SO_BINDTODEVICE with curl --interface or CURLOPT_INTERFACE

Question

Running this command as non-root user:

curl --interface tun0 http://google.com -v

SO_BINDTODEVICE tun0 failed with errno 1: Operation not permitted; will do regular bind

setting curl_setopt($ch, CURLOPT_INTERFACE "tun0") in php doesn't work either. But,

ping -I tun0 google.com

works fine, so it's only an issue with curl. And it even works with curl for root, but it really should work for non-root users.

I have an openpvn interface tun0 but the same thing happens with lo interface.

This happens on multiple systems, so is the --interface option just broken in curl or should I use it some other way ? Should I enable something special for curl to be able to use the interface ?

Answer 1

I don't think you've interpreted the verbose message correctly.

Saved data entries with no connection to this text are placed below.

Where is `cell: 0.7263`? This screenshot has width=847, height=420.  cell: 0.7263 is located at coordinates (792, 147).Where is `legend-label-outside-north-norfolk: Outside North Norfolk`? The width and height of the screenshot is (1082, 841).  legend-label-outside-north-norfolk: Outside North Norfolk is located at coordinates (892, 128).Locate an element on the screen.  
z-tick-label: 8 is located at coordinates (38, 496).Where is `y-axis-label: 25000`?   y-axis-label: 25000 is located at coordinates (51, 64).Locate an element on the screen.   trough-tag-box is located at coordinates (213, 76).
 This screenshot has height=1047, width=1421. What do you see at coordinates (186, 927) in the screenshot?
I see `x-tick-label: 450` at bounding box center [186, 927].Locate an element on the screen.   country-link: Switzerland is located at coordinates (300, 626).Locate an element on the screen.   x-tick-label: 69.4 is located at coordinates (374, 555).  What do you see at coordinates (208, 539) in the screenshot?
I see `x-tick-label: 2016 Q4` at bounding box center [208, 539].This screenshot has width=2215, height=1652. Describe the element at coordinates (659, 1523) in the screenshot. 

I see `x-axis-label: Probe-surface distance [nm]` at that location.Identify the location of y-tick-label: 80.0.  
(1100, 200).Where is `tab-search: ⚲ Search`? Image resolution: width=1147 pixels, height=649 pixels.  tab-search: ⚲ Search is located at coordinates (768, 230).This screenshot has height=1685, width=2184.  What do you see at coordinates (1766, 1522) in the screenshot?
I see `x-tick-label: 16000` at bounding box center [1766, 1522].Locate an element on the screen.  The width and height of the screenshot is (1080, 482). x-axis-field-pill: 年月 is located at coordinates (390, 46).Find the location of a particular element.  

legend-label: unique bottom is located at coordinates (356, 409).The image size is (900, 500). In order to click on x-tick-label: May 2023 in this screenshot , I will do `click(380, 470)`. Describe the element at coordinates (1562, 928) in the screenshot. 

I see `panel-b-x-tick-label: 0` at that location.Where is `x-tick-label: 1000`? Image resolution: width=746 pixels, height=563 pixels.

The --interface option to curl asks it to bind the local end of the socket to a particular IP/network interface.

Binding a socket is done with a normal bind() call.

In addition to the bind() call, linux offers the SO_BINDTODEVICE setsockopt option that is a sort of better and more complete binding to an interface. This call however requires root access to work, which most libcurl using applications won't have and then it'll fail with the above mentioned text in the verbose output.

So, the local binding of the socket works even with that message present. It just didn't work down to the SO_BINDTODEVICE level.